Currently generative (or other) models are not very explainable. We cannot exactly pinpoint which part of the representation is responsible for which characteristics of the object. This is because the information of the data is encoded in the implicit form. We cannot identify exactly which component is responsible for which part/segment of the output.

In order to solve this issue, we need to learn disentangled representations of the concepts/objects present in the input (say an image). This poses two sub-problems.

  1. We need to understand the how many concepts are present and how many we care about?
  1. We need to be able to manipulate those concepts
  1. If possible, should be self-supervised i.e no external labels should be used.
  1. if possible, we should be able to model interactions also i.e a ball is placed on the bedsheet, the bedsheet should have consistent folds in it due to the ball.

The advantages of such model are

  1. Our models become more explainable
  1. We get composability, from where we can generate a lot of synthetic examples
  1. We can learn representations which are transferable

This primer will be primarily an introduction to such models and getting up to speed on the current literature on it (as of December 2020).


  1. Scene - a setting of a group of objects. So for example, your table (which has laptop, coffee mug, monitor etc) can be a scene.
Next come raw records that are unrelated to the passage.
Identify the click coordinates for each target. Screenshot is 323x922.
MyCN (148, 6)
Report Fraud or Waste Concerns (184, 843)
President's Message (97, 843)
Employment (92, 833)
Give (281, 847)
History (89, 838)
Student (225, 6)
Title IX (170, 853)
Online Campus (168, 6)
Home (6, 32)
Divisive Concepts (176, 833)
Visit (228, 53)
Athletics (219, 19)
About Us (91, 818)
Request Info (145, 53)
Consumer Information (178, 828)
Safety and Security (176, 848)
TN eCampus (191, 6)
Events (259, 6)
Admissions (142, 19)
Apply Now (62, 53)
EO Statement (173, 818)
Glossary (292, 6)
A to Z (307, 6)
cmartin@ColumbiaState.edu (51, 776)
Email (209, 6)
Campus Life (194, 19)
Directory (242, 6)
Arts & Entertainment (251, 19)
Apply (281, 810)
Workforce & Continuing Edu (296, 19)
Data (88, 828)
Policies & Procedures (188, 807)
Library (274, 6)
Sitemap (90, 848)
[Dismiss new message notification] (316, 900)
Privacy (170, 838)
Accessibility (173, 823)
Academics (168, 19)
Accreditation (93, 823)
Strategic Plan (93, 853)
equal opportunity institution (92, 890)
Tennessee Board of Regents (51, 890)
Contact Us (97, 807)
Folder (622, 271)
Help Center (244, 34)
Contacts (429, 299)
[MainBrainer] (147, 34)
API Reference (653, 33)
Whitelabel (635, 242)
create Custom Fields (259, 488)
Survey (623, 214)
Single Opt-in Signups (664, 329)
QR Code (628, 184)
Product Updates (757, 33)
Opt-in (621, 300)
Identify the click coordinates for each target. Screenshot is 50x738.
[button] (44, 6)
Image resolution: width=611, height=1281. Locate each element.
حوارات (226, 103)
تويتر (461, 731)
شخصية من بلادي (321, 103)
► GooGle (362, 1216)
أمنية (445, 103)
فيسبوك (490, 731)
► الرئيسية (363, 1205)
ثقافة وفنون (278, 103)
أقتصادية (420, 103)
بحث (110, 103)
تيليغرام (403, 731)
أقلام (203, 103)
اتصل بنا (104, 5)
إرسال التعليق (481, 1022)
The papers I will be reviewing here are

  1. SPACE: Unsupervised Object-Oriented Scene Representation via Spatial Attention and Decomposition

SPACE: Unsupervised Object-Oriented Scene Representation via Spatial Attention and Decomposition


This paper primarily relates to pictures (we will refer them as scenes from now on, because a scene can have many pictures taken at different angles) which have more than few objects. We would like to have object level representations of each object rather than one big representation for the entire scene.

What was wrong with earlier methods?

This method can separate foreground objects as well as background segments. Earlier methods such as spatial attention and scene mixture were good at either but not both. Earlier methods also didn't scale well.